Phase I (Laboratory): Investigation of Soil Stabilization Alternatives—Texas SH 130
Is Version Of
Portland cement, hydrated lime, slag, class C and F fly ash, and a few nontraditional chemical stabilizers were evaluated in the laboratory for their effectiveness in improving strength and reducing swell potential of high-plasticity clay materials sampled at the proposed SH 130 project site in Texas. In addition to high plasticity index values, soils in the proposed construction area reportedly contain variable amounts of sulfate content that may lead to deleterious expansion due to secondary mineral growth. Over 900 test specimens from the project site were prepared and tested.
The goal of the laboratory phase of this project was to provide recommendations for conducting field test strip evaluations of the select portland cement stabilizers or combinations of Portland cement and other stabilizers.
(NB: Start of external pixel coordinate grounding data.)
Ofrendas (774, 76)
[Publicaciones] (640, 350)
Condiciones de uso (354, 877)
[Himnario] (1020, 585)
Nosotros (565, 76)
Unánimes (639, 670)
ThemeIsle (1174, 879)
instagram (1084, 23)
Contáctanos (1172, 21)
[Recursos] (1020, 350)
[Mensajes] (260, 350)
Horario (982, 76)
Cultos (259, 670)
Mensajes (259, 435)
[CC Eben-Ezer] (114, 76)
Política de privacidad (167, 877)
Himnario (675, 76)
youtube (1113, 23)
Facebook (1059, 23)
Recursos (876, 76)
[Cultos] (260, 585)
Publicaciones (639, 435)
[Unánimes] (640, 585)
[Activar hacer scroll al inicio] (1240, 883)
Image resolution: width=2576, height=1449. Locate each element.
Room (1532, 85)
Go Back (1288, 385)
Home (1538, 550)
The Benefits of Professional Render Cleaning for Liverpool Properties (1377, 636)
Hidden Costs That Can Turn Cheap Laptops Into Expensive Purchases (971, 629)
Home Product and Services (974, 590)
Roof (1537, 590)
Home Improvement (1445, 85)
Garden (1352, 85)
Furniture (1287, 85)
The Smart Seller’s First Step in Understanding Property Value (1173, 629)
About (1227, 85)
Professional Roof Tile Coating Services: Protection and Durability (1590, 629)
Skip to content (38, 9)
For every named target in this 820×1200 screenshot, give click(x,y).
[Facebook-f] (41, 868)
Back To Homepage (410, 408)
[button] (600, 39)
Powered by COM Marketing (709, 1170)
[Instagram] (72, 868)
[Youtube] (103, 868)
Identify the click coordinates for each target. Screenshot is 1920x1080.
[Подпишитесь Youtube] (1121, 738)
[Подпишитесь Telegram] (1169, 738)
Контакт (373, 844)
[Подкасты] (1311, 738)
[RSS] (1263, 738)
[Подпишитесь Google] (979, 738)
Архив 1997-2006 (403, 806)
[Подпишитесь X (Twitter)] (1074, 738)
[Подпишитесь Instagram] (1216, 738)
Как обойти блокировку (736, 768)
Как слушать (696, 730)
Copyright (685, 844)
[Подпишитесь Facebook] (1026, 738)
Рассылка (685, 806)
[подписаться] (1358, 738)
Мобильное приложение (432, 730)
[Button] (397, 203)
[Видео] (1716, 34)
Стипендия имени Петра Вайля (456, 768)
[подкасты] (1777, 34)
Unconfined compressive strength, volume change, pH, soil classification, X-ray analysis, and scanning electron microscopy methods were used in this analysis. An unconfined compressive strength of 100 psi, a maximum volume change of 2%, and a decrease in the plasticity index were used as evaluation criteria for determining suitable stabilizers for field trials.
The following cement-based stabilization mixtures would meet the laboratory-established criteria: 6% Cement Type I/II or Type V, 4% Cement Type I/II + 4% Fly ash Class C, 4% Cement Type I/II + 4% Fly ash Class F, and 3% Cement Type I/II + 3% Fly ash Class C or F. Further evaluation by field testing, with several months of evaluation including in-situ testing, sampling, and in-ground instrumentation monitoring, is recommended for Phase II. A testing plan for evaluation is presented in this report. The outcome of the field investigation would be conclusive performance results for the recommended stabilizers in terms of strength, stiffness, and volume change. It is further recommended that the stabilization construction methods be evaluated as part of the field evaluation. This would specifically include variable mixing rates and use of intelligent compaction technology with GPS mapping capabilities.